Task a:
In the passage on legally unregulated child care, what would make it difficult to draw out relationships by looking at specific subsidy policies one-by-one?

Supplied passage:

--------------------

Differences in levels of legally unregulated child care used by CCDF recipients across States/Territories could be due to numerous factors, including differences in child care markets, overall economic circumstances, characteristics and preferences of subsidized families, and State/Territory rules regarding who may operate as a legally unregulated child care provider. States’/Territories’ CCDF policies related to copayments, provider reimbursements, and provider requirements could also play a role by affecting the characteristics of providers who are participating in the CCDF system and/or by affecting the choices made by parents.

Figure 1. Number of States and Territories by Percent of CCDF-Subsidized Children in Legally Unregulated Child Care, FFY 2014

To try to understand the role of subsidy policies, one could look at specific policies one-by-one, comparing State/Territory choices on a particular policy to the State/Territory data on the percent of subsidized children in legally unregulated care. However, the number of policies and the complex interactions among policies, family characteristics, and provider characteristics would make it difficult to draw out relationships using this approach.

--------------------

Task input:
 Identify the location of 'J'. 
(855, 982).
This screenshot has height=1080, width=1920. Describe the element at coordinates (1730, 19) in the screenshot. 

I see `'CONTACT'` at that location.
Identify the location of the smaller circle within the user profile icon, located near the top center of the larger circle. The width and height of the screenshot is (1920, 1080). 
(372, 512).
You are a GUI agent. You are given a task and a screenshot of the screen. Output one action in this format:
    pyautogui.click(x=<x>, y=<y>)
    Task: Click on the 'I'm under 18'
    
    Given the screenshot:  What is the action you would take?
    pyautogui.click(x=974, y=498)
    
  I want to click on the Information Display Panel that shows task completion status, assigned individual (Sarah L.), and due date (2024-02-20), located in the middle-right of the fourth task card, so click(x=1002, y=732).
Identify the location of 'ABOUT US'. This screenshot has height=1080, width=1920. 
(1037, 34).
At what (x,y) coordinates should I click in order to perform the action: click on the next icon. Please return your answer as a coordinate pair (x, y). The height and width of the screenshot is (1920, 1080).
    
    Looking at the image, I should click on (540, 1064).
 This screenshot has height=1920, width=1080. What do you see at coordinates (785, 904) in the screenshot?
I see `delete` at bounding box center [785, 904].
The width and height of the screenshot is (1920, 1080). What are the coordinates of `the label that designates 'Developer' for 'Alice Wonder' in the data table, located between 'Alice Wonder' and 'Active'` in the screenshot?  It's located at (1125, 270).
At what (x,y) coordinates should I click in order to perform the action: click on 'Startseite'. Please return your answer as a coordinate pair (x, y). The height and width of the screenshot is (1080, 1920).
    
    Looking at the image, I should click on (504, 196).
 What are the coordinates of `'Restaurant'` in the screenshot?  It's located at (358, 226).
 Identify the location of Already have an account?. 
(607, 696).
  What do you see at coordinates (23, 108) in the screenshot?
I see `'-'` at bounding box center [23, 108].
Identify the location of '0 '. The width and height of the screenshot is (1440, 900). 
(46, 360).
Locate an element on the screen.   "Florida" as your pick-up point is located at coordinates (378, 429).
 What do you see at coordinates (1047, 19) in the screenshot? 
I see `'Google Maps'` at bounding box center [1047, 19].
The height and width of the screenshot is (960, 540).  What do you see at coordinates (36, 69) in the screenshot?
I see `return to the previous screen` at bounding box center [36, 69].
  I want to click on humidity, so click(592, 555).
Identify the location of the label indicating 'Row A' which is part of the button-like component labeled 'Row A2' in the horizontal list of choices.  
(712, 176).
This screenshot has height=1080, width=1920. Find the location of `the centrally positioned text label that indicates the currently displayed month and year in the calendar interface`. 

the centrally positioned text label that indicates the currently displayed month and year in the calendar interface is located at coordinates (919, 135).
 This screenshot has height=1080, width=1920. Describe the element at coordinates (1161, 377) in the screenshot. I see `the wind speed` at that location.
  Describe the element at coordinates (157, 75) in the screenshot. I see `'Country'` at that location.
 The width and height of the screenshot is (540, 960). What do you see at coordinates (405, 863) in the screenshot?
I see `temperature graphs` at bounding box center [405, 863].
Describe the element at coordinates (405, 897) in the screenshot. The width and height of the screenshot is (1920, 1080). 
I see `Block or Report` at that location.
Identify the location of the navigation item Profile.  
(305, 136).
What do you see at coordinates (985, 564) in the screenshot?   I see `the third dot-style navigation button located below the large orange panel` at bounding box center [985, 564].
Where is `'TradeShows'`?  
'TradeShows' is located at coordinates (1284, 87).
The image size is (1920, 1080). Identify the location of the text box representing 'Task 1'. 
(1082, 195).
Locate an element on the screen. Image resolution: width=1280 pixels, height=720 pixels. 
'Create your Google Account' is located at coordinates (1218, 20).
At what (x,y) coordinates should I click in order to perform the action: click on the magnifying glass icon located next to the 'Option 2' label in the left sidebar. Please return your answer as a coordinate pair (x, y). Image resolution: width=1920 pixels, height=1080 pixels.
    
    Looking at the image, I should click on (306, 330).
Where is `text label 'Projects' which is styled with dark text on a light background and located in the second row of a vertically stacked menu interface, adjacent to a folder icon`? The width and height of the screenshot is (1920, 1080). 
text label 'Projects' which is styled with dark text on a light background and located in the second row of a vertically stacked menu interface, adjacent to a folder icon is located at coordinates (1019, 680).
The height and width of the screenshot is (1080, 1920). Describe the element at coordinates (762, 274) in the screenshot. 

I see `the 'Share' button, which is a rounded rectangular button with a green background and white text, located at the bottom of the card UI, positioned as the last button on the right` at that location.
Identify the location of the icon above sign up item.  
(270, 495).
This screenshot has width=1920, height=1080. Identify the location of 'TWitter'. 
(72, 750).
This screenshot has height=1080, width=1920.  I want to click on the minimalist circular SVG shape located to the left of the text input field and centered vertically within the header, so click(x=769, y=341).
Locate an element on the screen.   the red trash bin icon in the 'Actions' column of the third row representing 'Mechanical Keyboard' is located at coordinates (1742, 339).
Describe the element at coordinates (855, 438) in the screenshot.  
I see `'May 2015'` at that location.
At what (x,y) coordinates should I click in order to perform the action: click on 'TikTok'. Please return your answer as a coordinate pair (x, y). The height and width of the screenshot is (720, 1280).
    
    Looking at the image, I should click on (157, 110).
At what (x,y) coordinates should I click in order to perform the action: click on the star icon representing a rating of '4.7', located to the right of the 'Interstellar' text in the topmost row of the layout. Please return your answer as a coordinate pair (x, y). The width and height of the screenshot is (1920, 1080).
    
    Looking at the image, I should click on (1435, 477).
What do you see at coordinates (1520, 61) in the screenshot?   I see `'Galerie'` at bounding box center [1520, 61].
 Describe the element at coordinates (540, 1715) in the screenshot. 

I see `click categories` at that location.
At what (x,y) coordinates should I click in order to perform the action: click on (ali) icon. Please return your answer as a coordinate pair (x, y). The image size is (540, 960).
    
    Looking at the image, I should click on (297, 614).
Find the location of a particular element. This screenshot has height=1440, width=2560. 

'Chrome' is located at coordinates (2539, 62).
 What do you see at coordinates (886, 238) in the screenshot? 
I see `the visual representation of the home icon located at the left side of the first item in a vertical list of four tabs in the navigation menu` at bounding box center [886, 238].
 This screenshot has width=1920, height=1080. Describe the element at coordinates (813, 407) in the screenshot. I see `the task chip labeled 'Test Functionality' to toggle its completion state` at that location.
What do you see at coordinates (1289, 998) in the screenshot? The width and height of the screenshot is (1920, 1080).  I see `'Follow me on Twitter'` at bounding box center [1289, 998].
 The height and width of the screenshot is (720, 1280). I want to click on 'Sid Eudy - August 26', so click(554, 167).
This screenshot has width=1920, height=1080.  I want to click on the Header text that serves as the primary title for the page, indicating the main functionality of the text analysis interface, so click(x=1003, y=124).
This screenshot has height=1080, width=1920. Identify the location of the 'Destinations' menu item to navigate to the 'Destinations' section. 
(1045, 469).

--------------------

Task b:
Reproduce the records word for word, everything from the very start of the records down to the line containing "at (358, 226).", both ends included.

Problem solution a:
The number of policies and the complex interactions among policies, family characteristics, and provider characteristics.

Problem solution b:
 Identify the location of 'J'. 
(855, 982).
This screenshot has height=1080, width=1920. Describe the element at coordinates (1730, 19) in the screenshot. 

I see `'CONTACT'` at that location.
Identify the location of the smaller circle within the user profile icon, located near the top center of the larger circle. The width and height of the screenshot is (1920, 1080). 
(372, 512).
You are a GUI agent. You are given a task and a screenshot of the screen. Output one action in this format:
    pyautogui.click(x=<x>, y=<y>)
    Task: Click on the 'I'm under 18'
    
    Given the screenshot:  What is the action you would take?
    pyautogui.click(x=974, y=498)
    
  I want to click on the Information Display Panel that shows task completion status, assigned individual (Sarah L.), and due date (2024-02-20), located in the middle-right of the fourth task card, so click(x=1002, y=732).
Identify the location of 'ABOUT US'. This screenshot has height=1080, width=1920. 
(1037, 34).
At what (x,y) coordinates should I click in order to perform the action: click on the next icon. Please return your answer as a coordinate pair (x, y). The height and width of the screenshot is (1920, 1080).
    
    Looking at the image, I should click on (540, 1064).
 This screenshot has height=1920, width=1080. What do you see at coordinates (785, 904) in the screenshot?
I see `delete` at bounding box center [785, 904].
The width and height of the screenshot is (1920, 1080). What are the coordinates of `the label that designates 'Developer' for 'Alice Wonder' in the data table, located between 'Alice Wonder' and 'Active'` in the screenshot?  It's located at (1125, 270).
At what (x,y) coordinates should I click in order to perform the action: click on 'Startseite'. Please return your answer as a coordinate pair (x, y). The height and width of the screenshot is (1080, 1920).
    
    Looking at the image, I should click on (504, 196).
 What are the coordinates of `'Restaurant'` in the screenshot?  It's located at (358, 226).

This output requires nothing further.